**Things to do:**
• a. From the passage on early English drama, output the text between "Among those who" and "Power and Sedition.", inclusive.
• b. Answer these questions using the passage on early English drama, with each answer on its own line and marked (i), (ii), (iii) to match:
(i) What morality play had Medwall written before Fulgens and Lucres?
(ii) Who wrote King Johan?
(iii) From which Roman play did Nicholas Udall take the theme of Ralph Roister Doister?
• c. Write the next part of the passage on early English drama, picking up after its final sentence.

=== Source extract ===

Henry Medwall's Fulgens and Lucres --at the end of the 15th century--
is the earliest extant purely secular play in English. He had already written
a morality play entitled Nature.
Medwall was one of a group of early Tudor playwrights that included John Rastell
and John Heywood, who ended up being the most important dramatist of them
all. Heywood's interludes were often written as part of the evening's entertainment
at a nobleman's house and their emphasis is more on amusement than instruction.
Heywood's art resembles the modern music-hall or vaudeville sketch. The plots
are very basic.
Shifts in Theme: from Salvation to Education, Religion to Politics
The shift of thematic interest from salvation to education --which marks a
distinction between medieval morality play and Tudor interlude-- was accompanied
by a parallel shift from religion to politics. And when religion is treated,
it is treated in the spirit of controversy produced by the Reformation and
the great debate about the true form of Christianity.
Such controversial or propagandist morality plays abandoned the large universal
moral and religious themes of the older moralities and were liable to portray
the vices as Catholics.
Among those who wrote Protestant propaganda plays was John Bale (1495-1563),
who wrote King Johan (part history play). The play is a mix of history,
allegory, medieval vice and virtue representation, and some typical characters
are Civil Order, Usurped Power and Sedition.
The Importance of King Johan
This play can in a sense be called the first English history play, but
it is history treated in a very special way. It is not an example of the
English chronicle play, which we know from Shakespeare. |
The move from religious themes to etho-political ones can
be seen in John Skelton’s Magnificence (1515), aimed at Cardinal
Wolsey, which shows the rise, fall and final repentance of a worldly
prince seduced and eventually redeemed by allegorical figures, such as Virtues
and Vices.
The Classical Influence on English Comedy
At the same time, classical influences were being felt, providing for a developing
national drama new themes and new structures, first in comedy and then later
in tragedy.
Taking its theme from the Miles Gloriosus of Roman playwright Plautus,
about 1553 Nicholas Udall wrote the comic Ralph Roister Doister.
This play brings the braggart soldier for the first time into English drama.

=== Record excerpts ===

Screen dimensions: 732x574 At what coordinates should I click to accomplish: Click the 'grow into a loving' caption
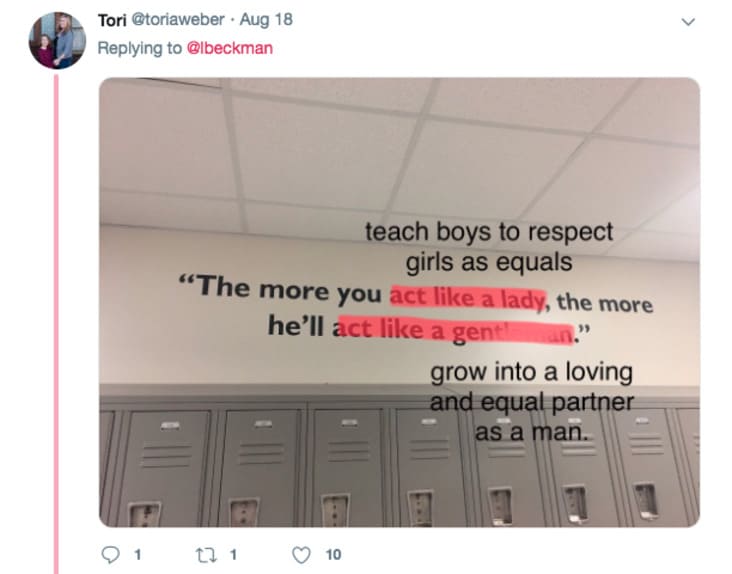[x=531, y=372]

===
=== Record excerpts ===

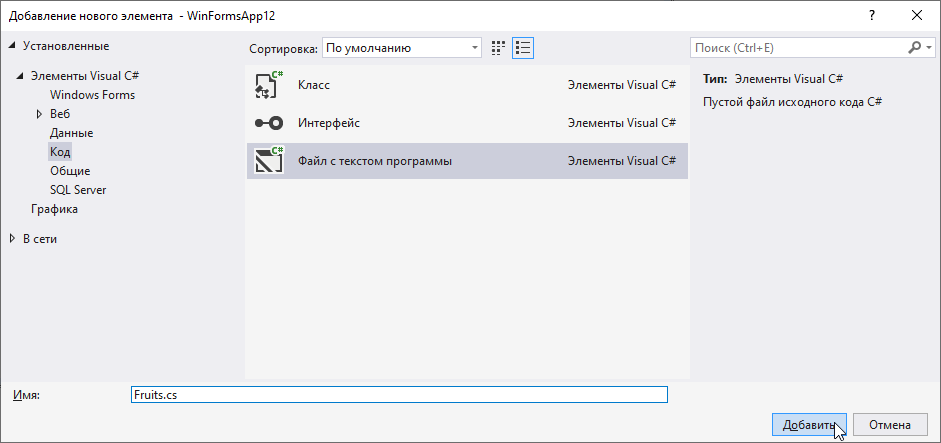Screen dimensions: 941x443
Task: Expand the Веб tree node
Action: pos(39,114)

===

**Expected outputs:**
• a.
Among those who wrote Protestant propaganda plays was John Bale (1495-1563),
who wrote King Johan (part history play). The play is a mix of history,
allegory, medieval vice and virtue representation, and some typical characters
are Civil Order, Usurped Power and Sedition.

• b.
(i) Nature
(ii) John Bale
(iii) The Miles Gloriosus of Plautus

• c.
Udall's characters function both as traditional vices/virtues and as traditional
characters in Latin comedy (for example, the Parasite, who also shows up in
the plays of Ben Jonson). The plot is simple, but it does include a complication
and a resolution, which shows a firmer grasp on structure.
Another comedy, Gammer Gurton's Needle, by "Mr. S.," probably
William Stevenson of Christ's College, was written a few years later and produced
at the college. Here, the themes and characters of Plautus combine with the
comedy of English rural life. The plot is crude and comic: "Gammer"
Gurton loses her needle and it is found sticking in the pants of her servant.
However, the construction in five acts is effective.
It was not until George Gascoigne produced his comic play Supposes
at Gray's Inn in 1566 that prose made its first appearance in English drama.
Gascoigne's play is another comedy adapted from a foreign source, from the
Italian of Ariosto. Gascoigne's play is far more sophisticated and subtle
than Ralph Roister Doister or Gammer Gurton's Needle. In
fact, it is the first of many witty Italianate comedies in English which includes
Shakespeare's Taming of the Shrew and Much Ado about Nothing.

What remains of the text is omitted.